Bueno, querido diario, acuérdate de que te dije que íbamos a ir y venir como en los buenos tiempos del cine; tengo recuerdos inolvidables de la otra hacienda de mi abuelo que quedaba cerca de La Concepción. Se llamaba Truquiflor y ya volveremos con mi querido Efraín, que terminó siendo presidente de los ganaderos del Laberinto (Ugalab), y luego otra asociación en Boscán (Ugadeb). Truquiflor era una hacienda hermosa con un jagüey inmenso, donde se bañaba el ganado y bebía agua, por supuesto. Daría lo que fuera por volver a ese espacio de mi infancia y ojalá que existiera el tío Julio Márquez, su capataz, que era un hijo de mi abuelo con una guajira, y cómplice de todas mis travesuras en esa hacienda. Coño, diario querido, me estoy poniendo sentimental, pero nada como volver a sentir esas reminiscencias de la niñez que se te aparecen ahí como si fuera ahorita.
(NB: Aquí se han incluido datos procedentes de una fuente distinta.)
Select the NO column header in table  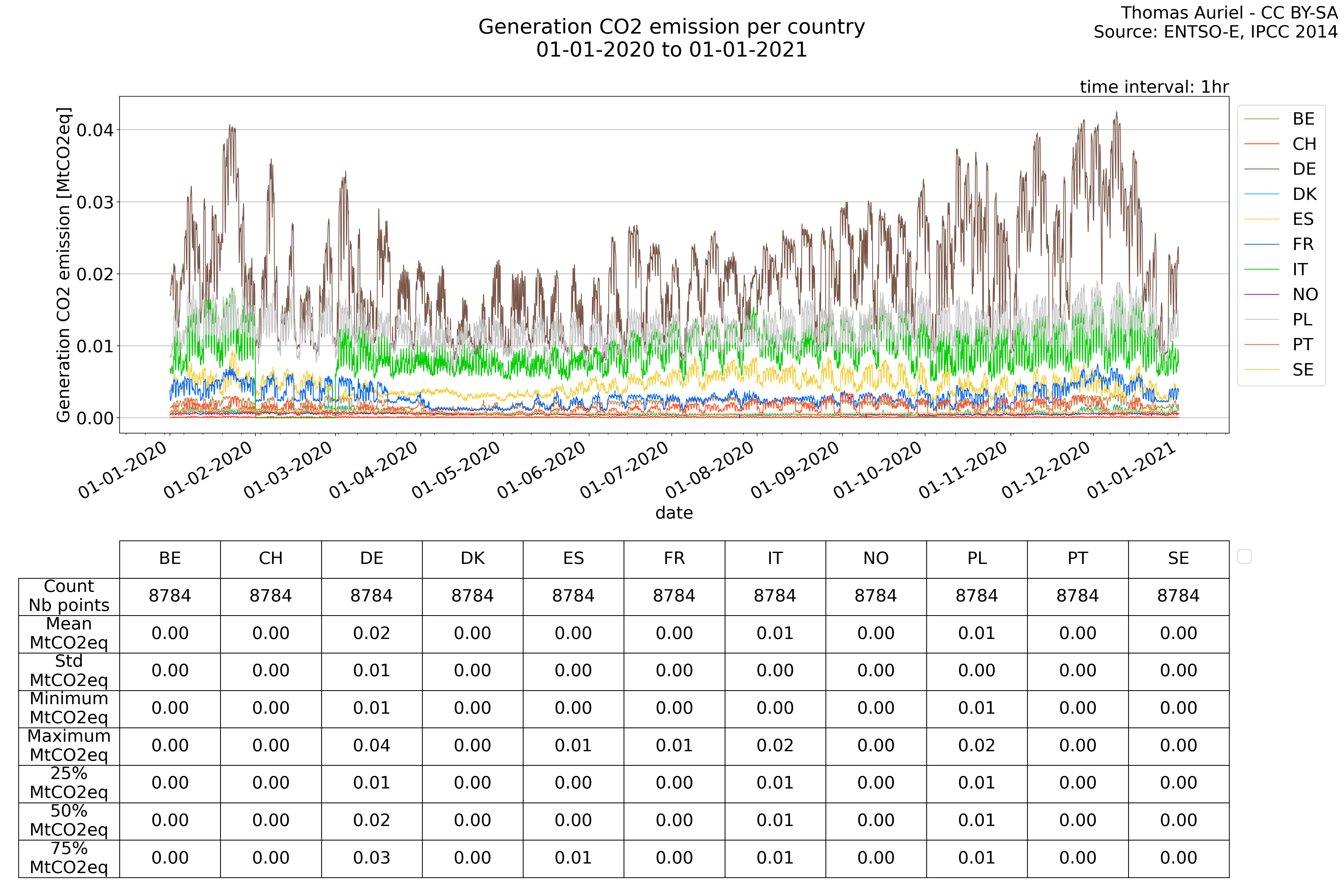click(876, 559)
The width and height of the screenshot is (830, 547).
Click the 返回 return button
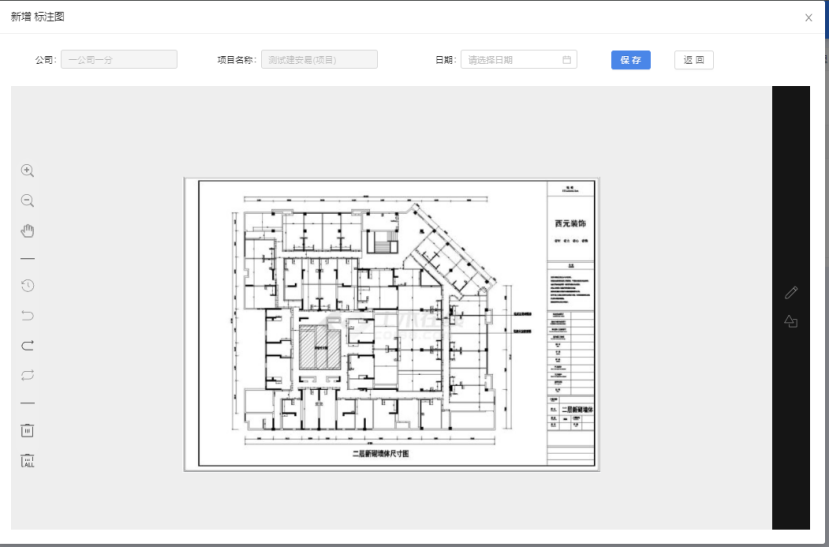point(693,60)
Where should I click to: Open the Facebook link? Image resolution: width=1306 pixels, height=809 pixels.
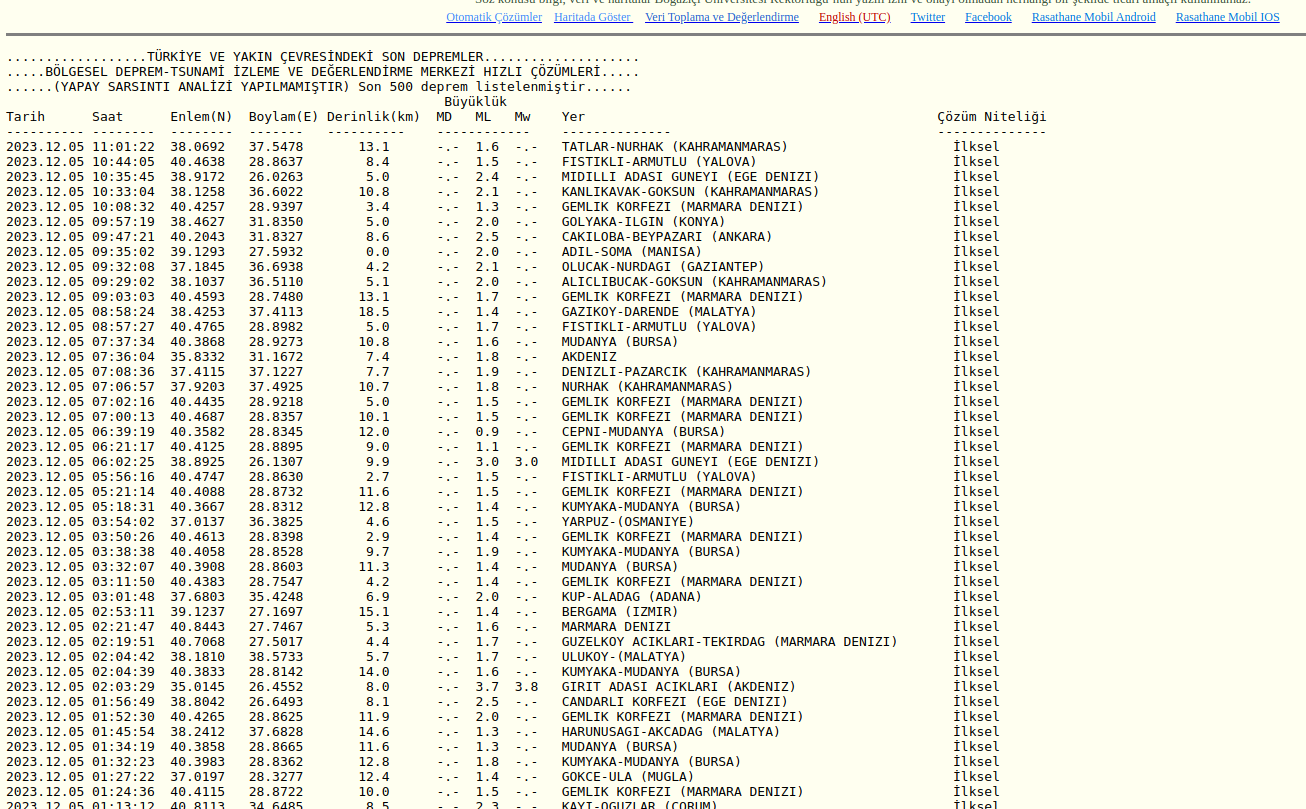pyautogui.click(x=988, y=17)
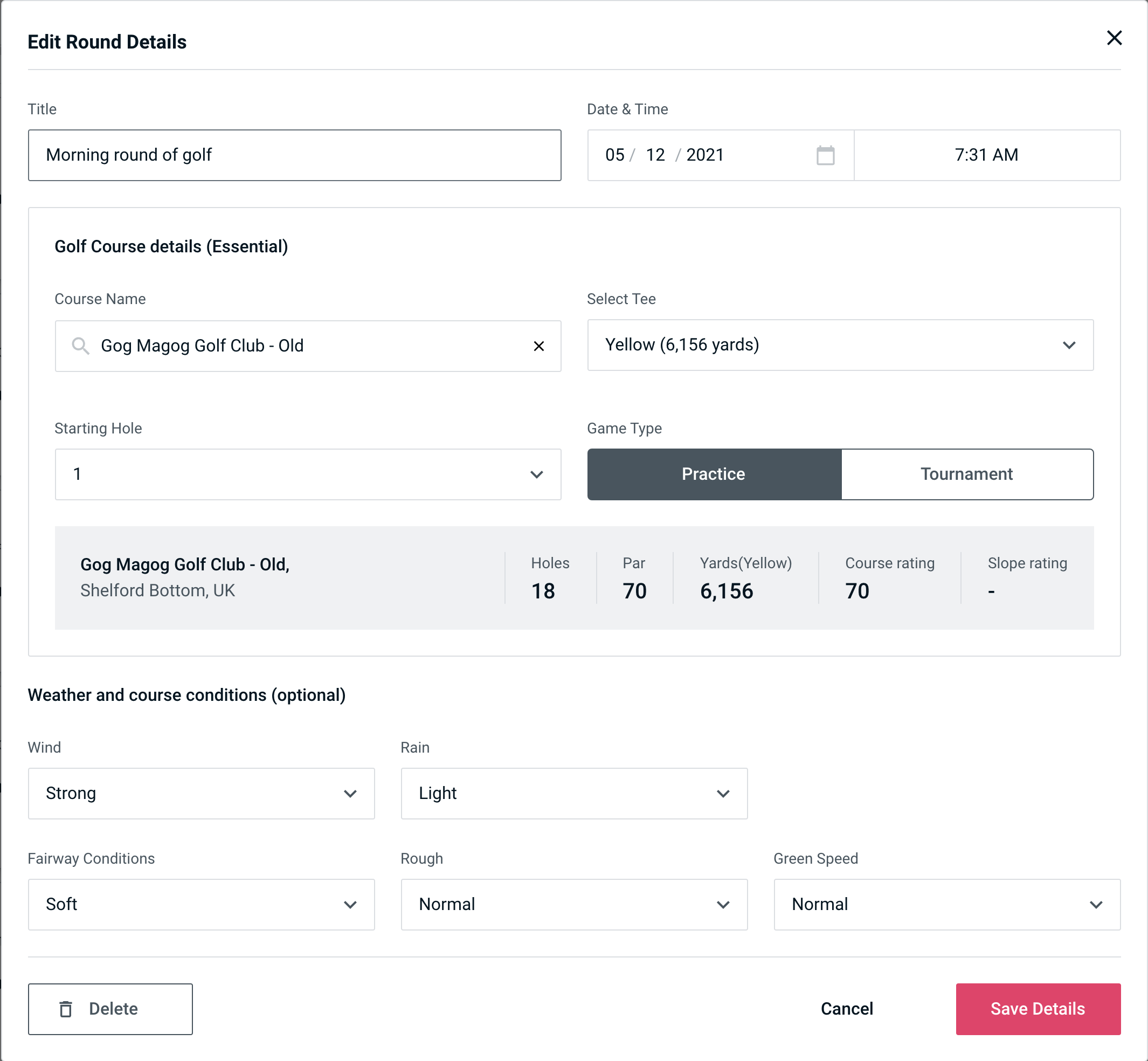Click the Save Details button

pos(1037,1008)
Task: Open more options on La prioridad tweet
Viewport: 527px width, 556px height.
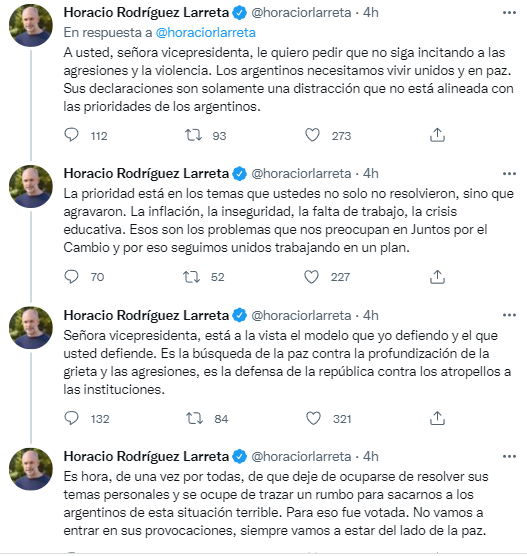Action: pos(509,174)
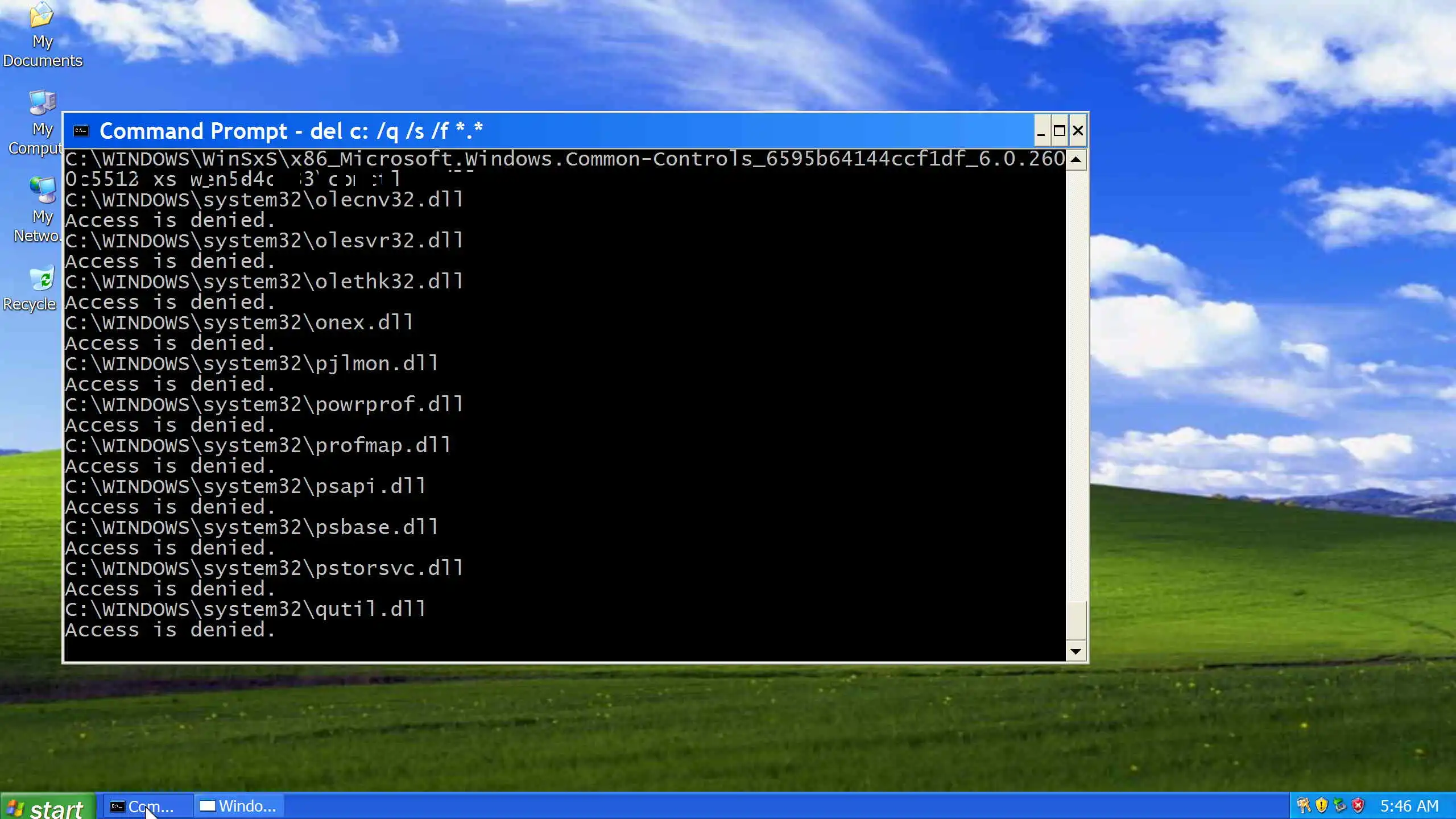Switch to the Windo... taskbar button
This screenshot has height=819, width=1456.
pyautogui.click(x=239, y=806)
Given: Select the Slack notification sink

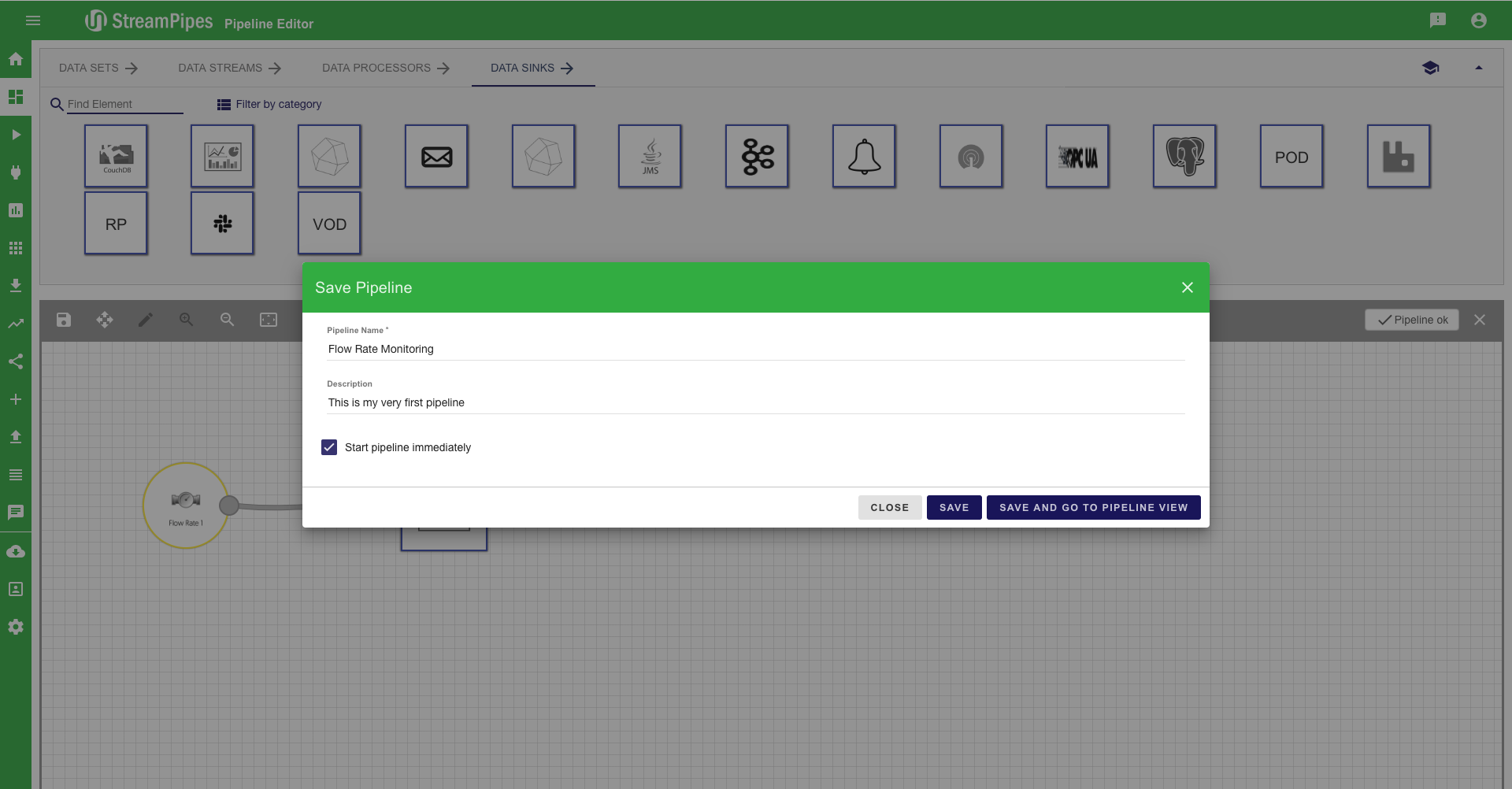Looking at the screenshot, I should (222, 224).
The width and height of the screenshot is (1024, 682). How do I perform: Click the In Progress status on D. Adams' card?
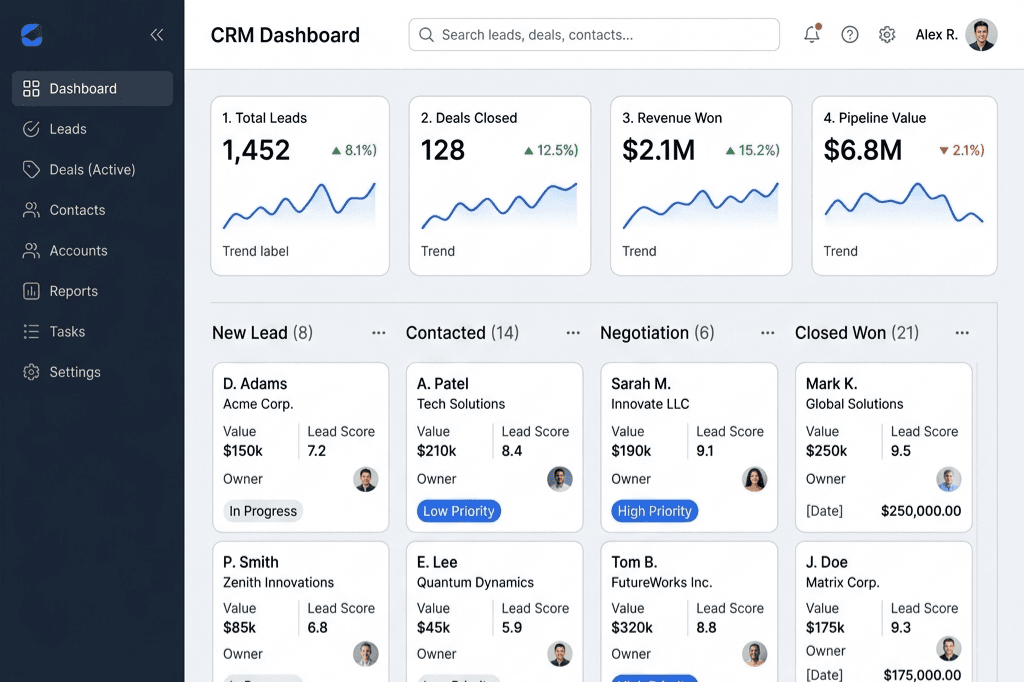pyautogui.click(x=262, y=510)
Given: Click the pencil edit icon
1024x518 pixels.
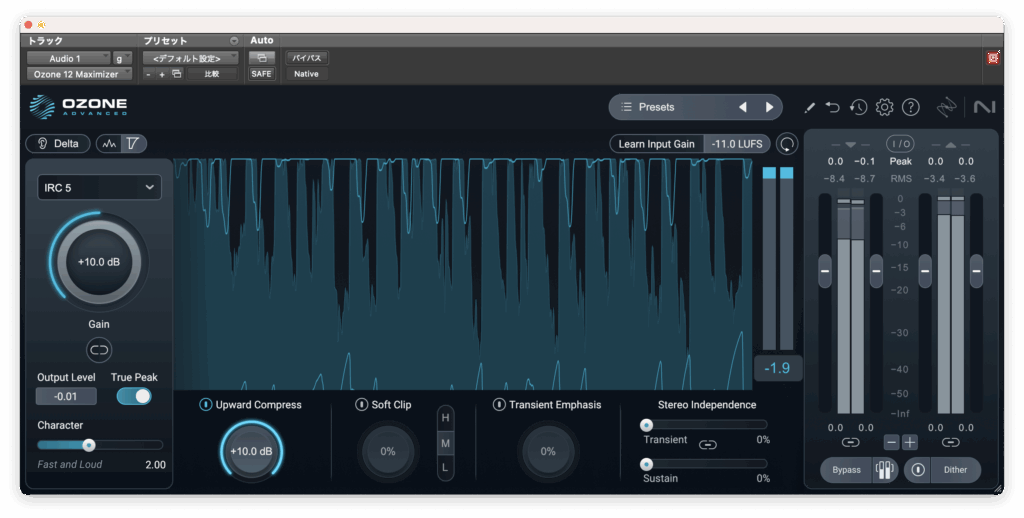Looking at the screenshot, I should [809, 107].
Cursilerías aparte, ya es hora de que vayamos entrando en materia.
Mi madre, Ana Lucía, fue el personaje más importante de mi vida; todavía anida en mi corazón y todos los días está presente en mi angelito malo y mi angelito bueno como surcos certeros de mi proceder. Ana Lucía nació en Maracaibo el 6 de julio de 1927, pero no sé por qué siempre hubo una vinculación con Falcón. Ella muy joven trabajó en la Shell de secretaria y, de hecho, allá tenemos muchos parientes; su mamá fue Remigia Mujica y su padre Esteban, quien murió asesinado en un muelle de Puerto Cumarebo, o como que ahora me llega una ráfaga de que era oriundo de allí, pero murió fue en Sinamaica porque, al parecer, era contrabandista, y su muerte no fue por negocios; según me contaba mamá, el crimen lo cometió un marido celoso. Lo que sí recuerdo clarito es que su abuela, mi bisa Amelia Rufina Yamarte de Mujica, era muy jodida y hasta pretenciosa. Aunque ahora que recuerdo, la historia fue de la abuela de Amelia; en cualquier caso, una de nuestras antepasadas. Ana Lucía echaba el cuento de que en un baile en Paraguaná, un negro la sacó a bailar, y ella lo rechazó, pero el negro insistió y bailó 4 veces con él, y las 4 veces se cambió de vestido; algo tuvo que tener el negro, porque de ahí nos venía el colorcito, decía en medio de su risa fresca. Ahora entiendo por qué mis dientes delanteros están un poco separados, jajaja.
A mi bisabuela Amelia, según historia de mi primo hermano Gilberto —ese día me enteré de nuestra cercana filiación—, le decían Melafina, era ciega y fumaba con la “candela pa' dentro”; eso me lo refrescó porque así la recordaba hasta su muerte en 1969. Fecha inolvidable porque ese día me sentía muy triste y me retiré a mi cuarto a llorar solo, y se me metió en la cama una prima bella con quien me di, o ella me dio, porque, fuera de joda, yo era un carajito inocente, mis primeros besos en la boca, que hasta entonces no sabía que esos besos eran intercambios de las lenguas.